It's a strategy used by some debt reduction programs. It's being sold on the internet mainly. They usually take care of it for you with their software.
It's something you can do on your own though. The problem is most people are not that disciplined and with the recent credit crisis may make it not for everyone.
Here is two ways you can approach it:
approach 1: You don't need you pay check to survive. eg: want to live off whoever make the least (you or girl) salary and use the other for debt reduction.
You direct deposit go to your account then straight to the morgage. The first check can go to the mortgage for the current month that is due which will cover the principal and the interest. They next checks you have go to the principal.
The way it works is you have to have a line of credit. So if you have a line of credit that is way lower than your mortgage rate.
2nd Aproach and it gives more bang for the buck. You need a line of credit that is lower than the mortage rate.
So you pay at the begining of the month the amout of your salary on the mortgage and making sure that the additional payment over the interest goes straight to the principal (not interest buy down). Then when you get your check you pay the line of credit. And if you want to get even more slick about making your money work; when your pay check comes you take it and put it into some safe interest bearing instrument for the days before the line of credit payment is due. Then pull it out and pay the line of credit when it's due.
Also if you are going to attack your mortgage this agressively, you might as well get a 15 year mortage which usually carry a lower interest rate.

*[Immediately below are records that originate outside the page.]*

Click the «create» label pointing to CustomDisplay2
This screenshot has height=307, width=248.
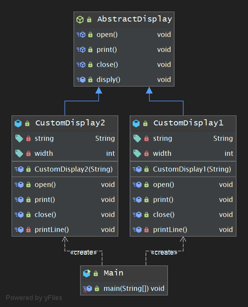click(83, 252)
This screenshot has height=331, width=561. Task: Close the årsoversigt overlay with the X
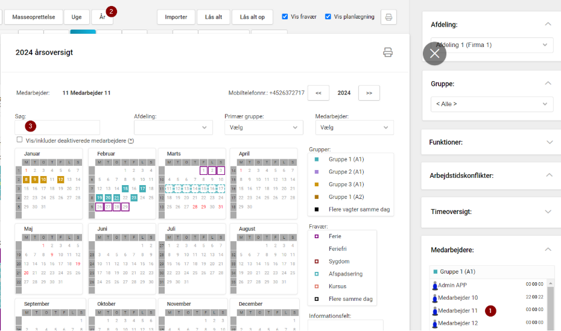click(434, 54)
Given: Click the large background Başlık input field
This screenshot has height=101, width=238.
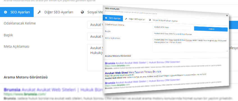Looking at the screenshot, I should (x=95, y=36).
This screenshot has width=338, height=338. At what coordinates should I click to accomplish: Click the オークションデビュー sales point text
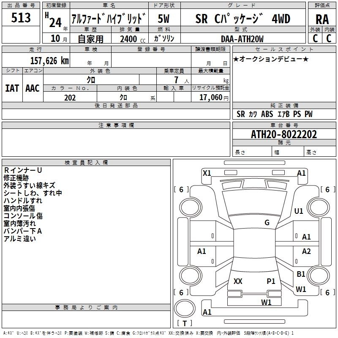pyautogui.click(x=271, y=59)
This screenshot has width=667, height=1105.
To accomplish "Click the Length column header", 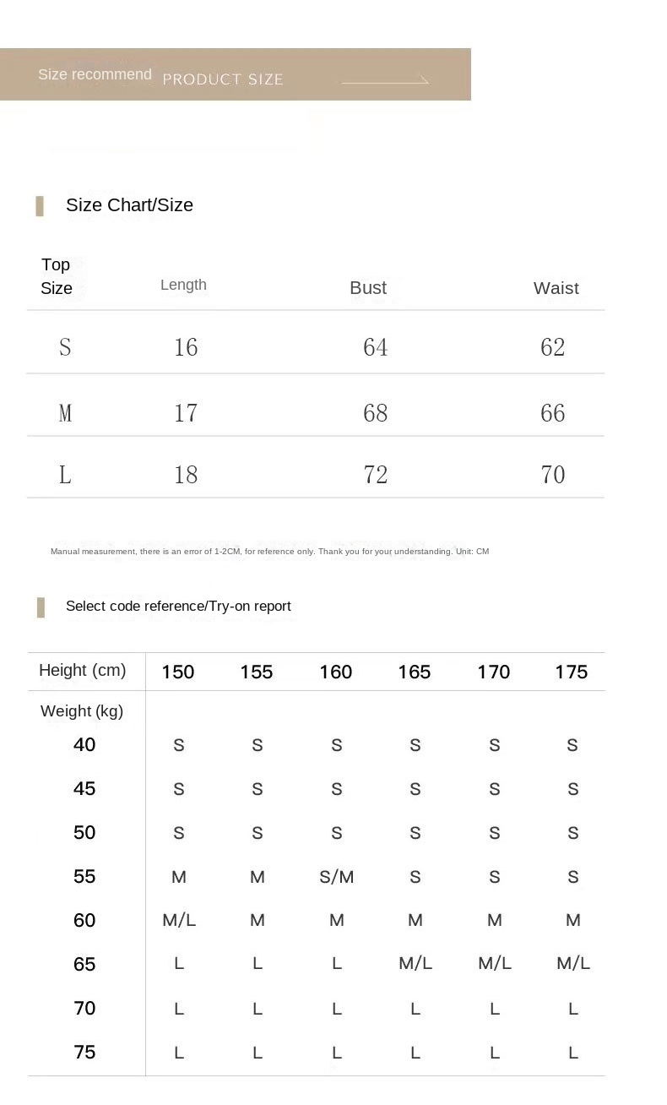I will 183,285.
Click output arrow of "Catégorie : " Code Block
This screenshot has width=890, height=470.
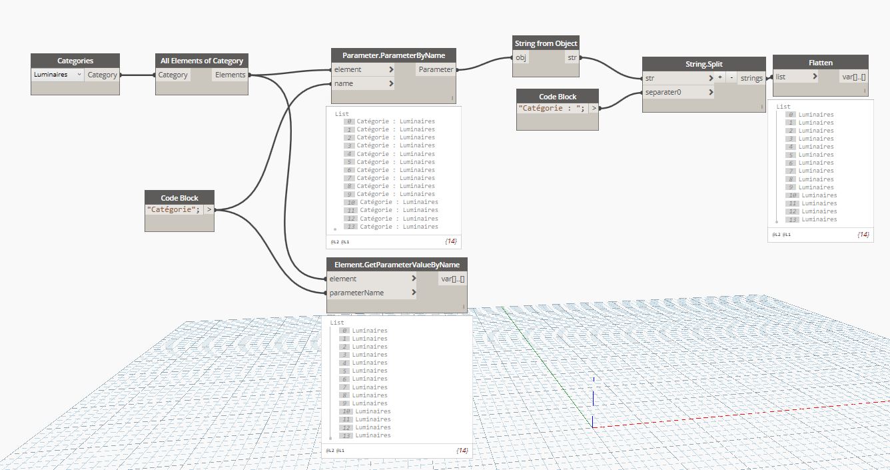pyautogui.click(x=593, y=107)
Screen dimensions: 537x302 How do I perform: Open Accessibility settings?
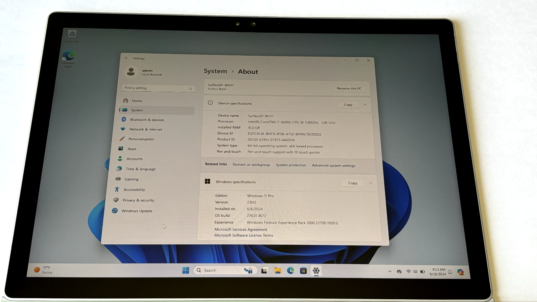click(x=134, y=189)
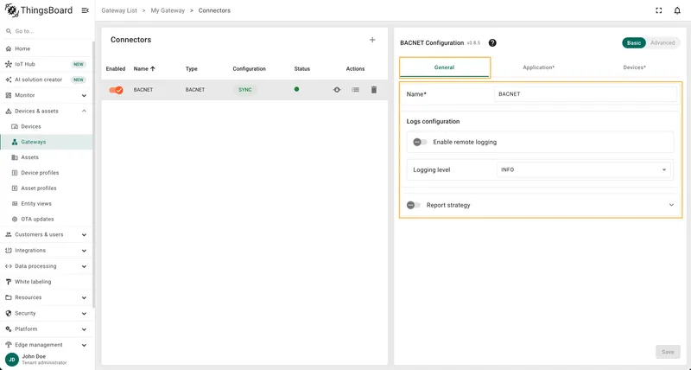
Task: Toggle fullscreen mode icon in header
Action: pos(659,10)
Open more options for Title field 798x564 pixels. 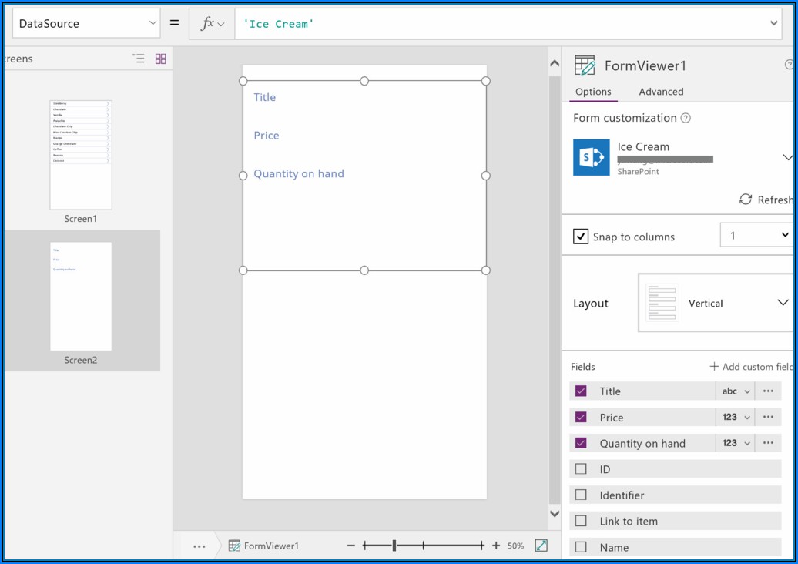767,391
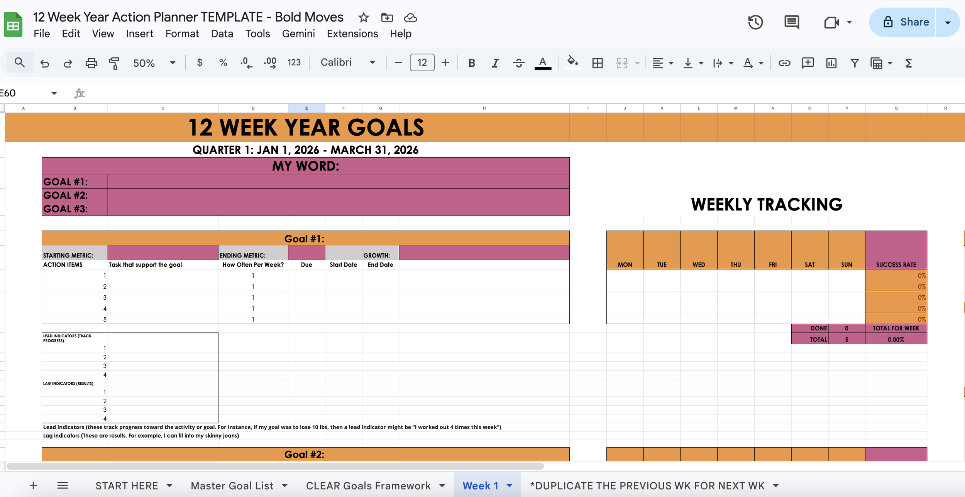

Does anyone have any info on a sort of program that allows you to direct deposit your paycheck(s) into a mortgage account...essentially paying your monthly, but allowing you to draw off the balance? And in doing so, it pays down your interest. My wife is asking me to put this up, so I'm having a tough time translating. Maybe someone has an idea here or heard of depositing directly into a mortgage account instead of a straight bank account. Any help would be appreciated.